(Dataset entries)
──────────────────────────────

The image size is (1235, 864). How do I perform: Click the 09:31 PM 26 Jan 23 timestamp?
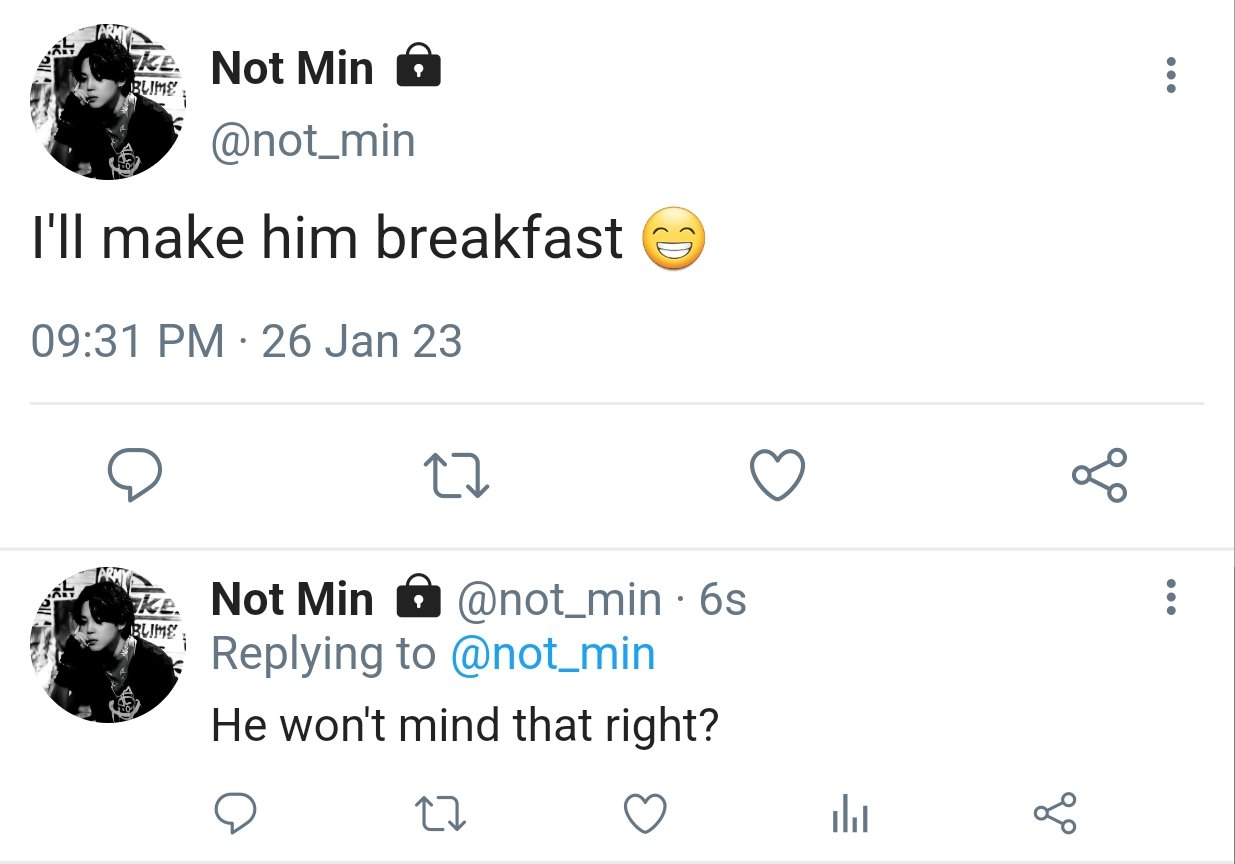point(247,342)
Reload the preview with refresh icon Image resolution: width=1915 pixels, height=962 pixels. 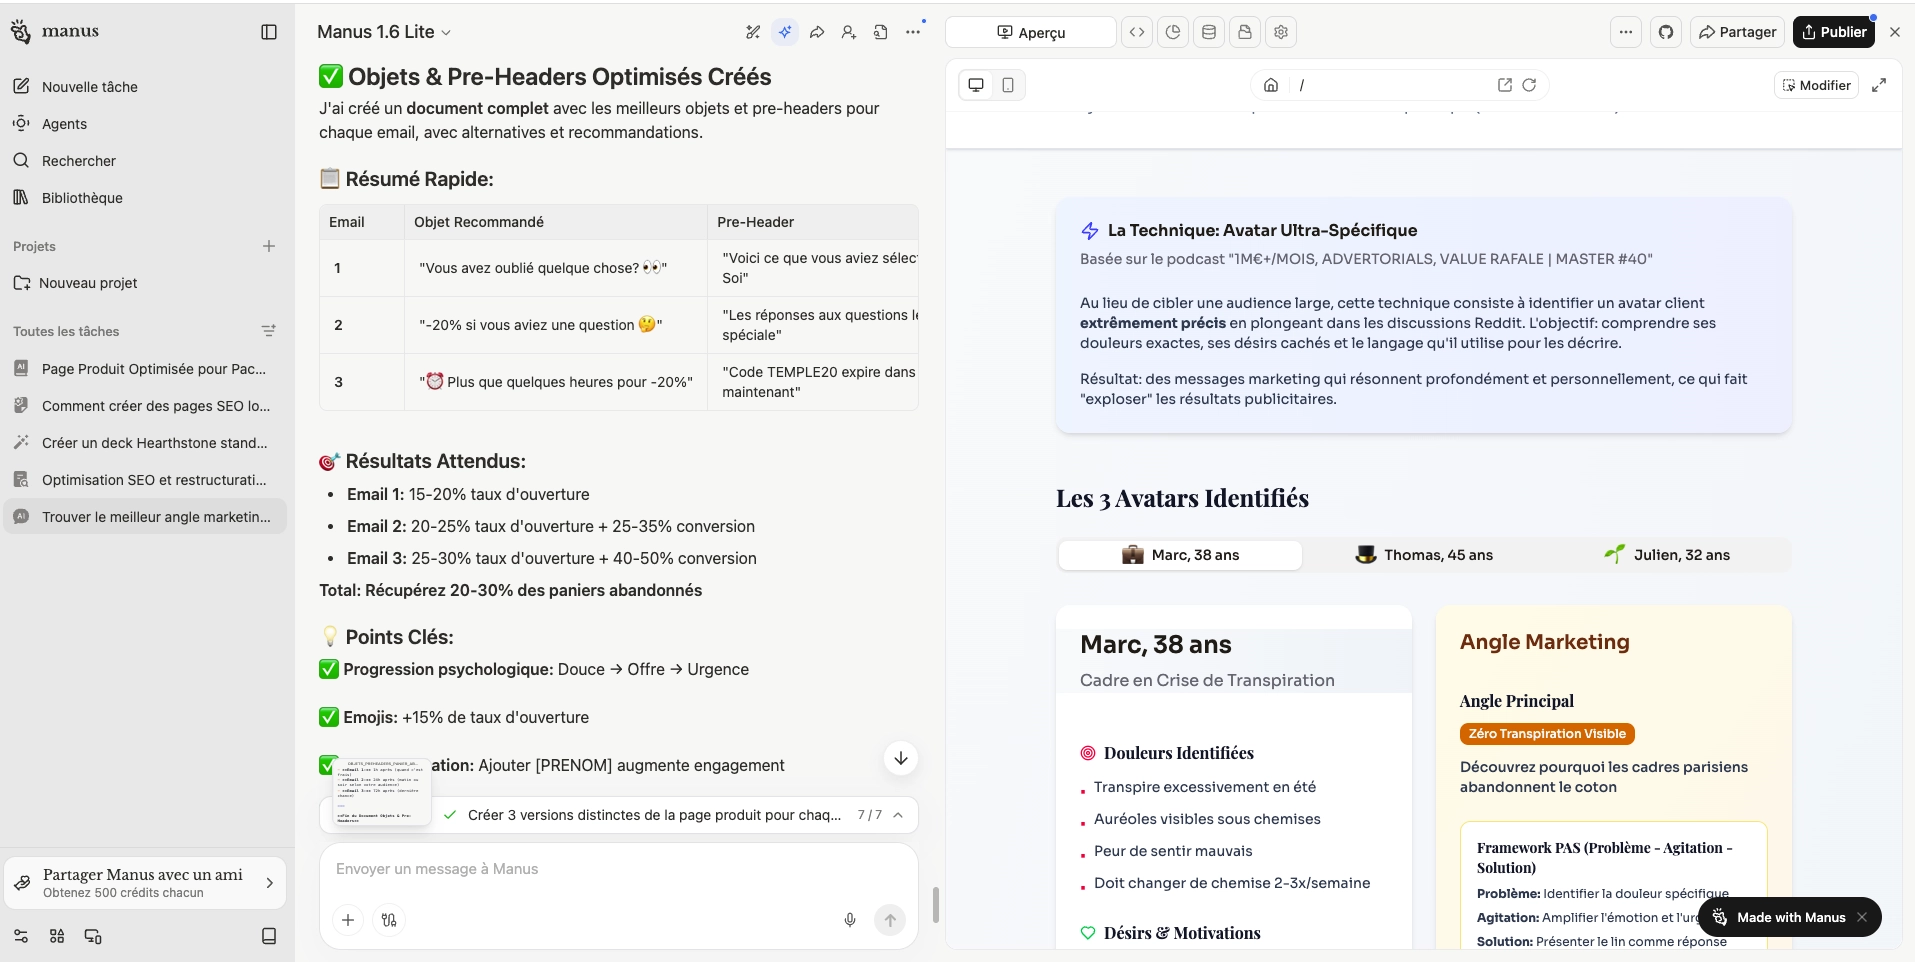coord(1529,85)
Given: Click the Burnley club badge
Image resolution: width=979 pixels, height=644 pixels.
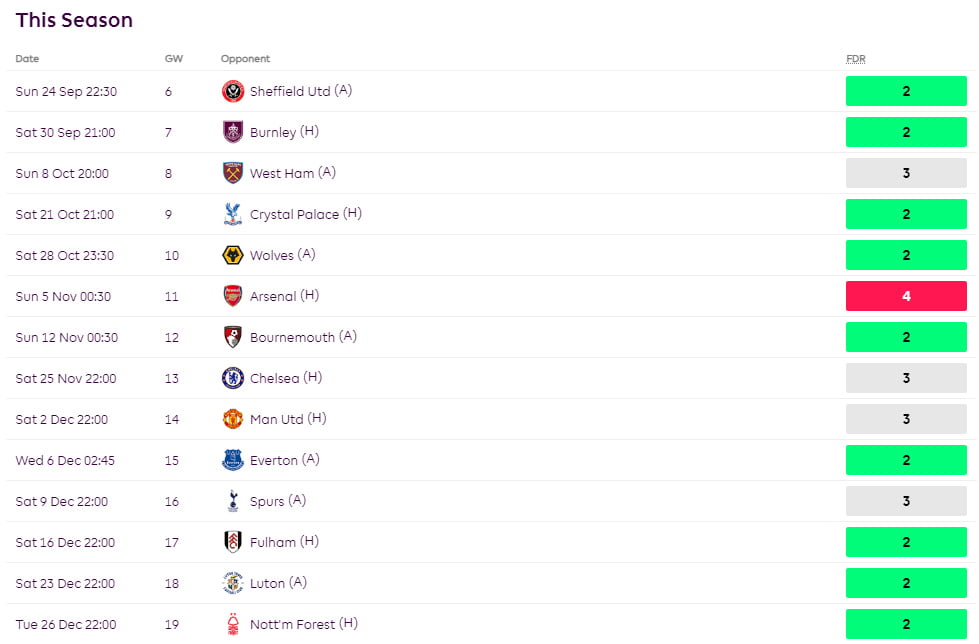Looking at the screenshot, I should [x=233, y=132].
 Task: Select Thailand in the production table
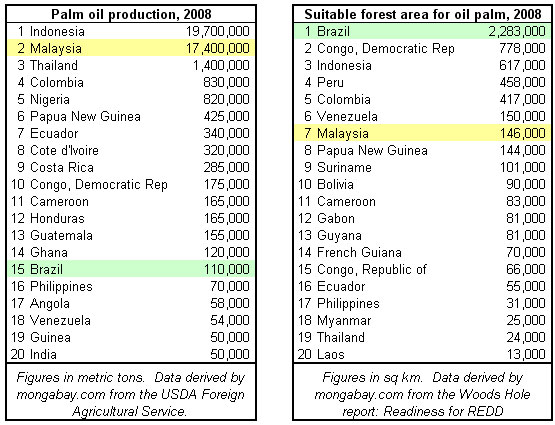pos(53,65)
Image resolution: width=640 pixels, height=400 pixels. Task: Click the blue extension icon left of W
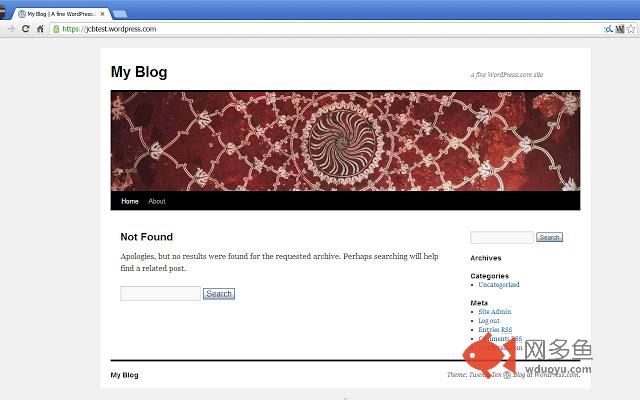click(608, 29)
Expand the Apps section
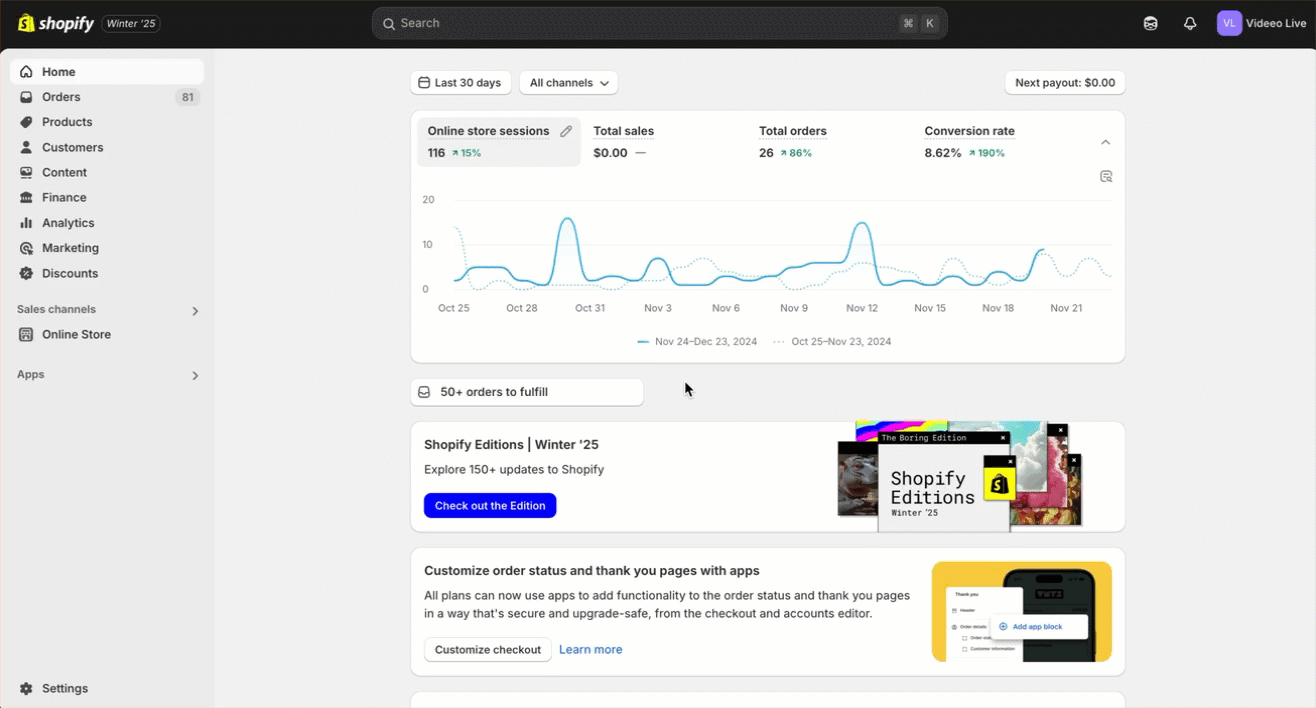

──────────────────────────────

REQUIREMENT:
Make an exact copy of only those lines that run from the line with "Task: Select Thailand" through the end of the records, excluding pictures.

RESPONSE:
 Task: Select Thailand in the production table
pos(53,65)
Image resolution: width=640 pixels, height=400 pixels. Task: Click the blue extension icon left of W
click(608, 29)
Expand the Apps section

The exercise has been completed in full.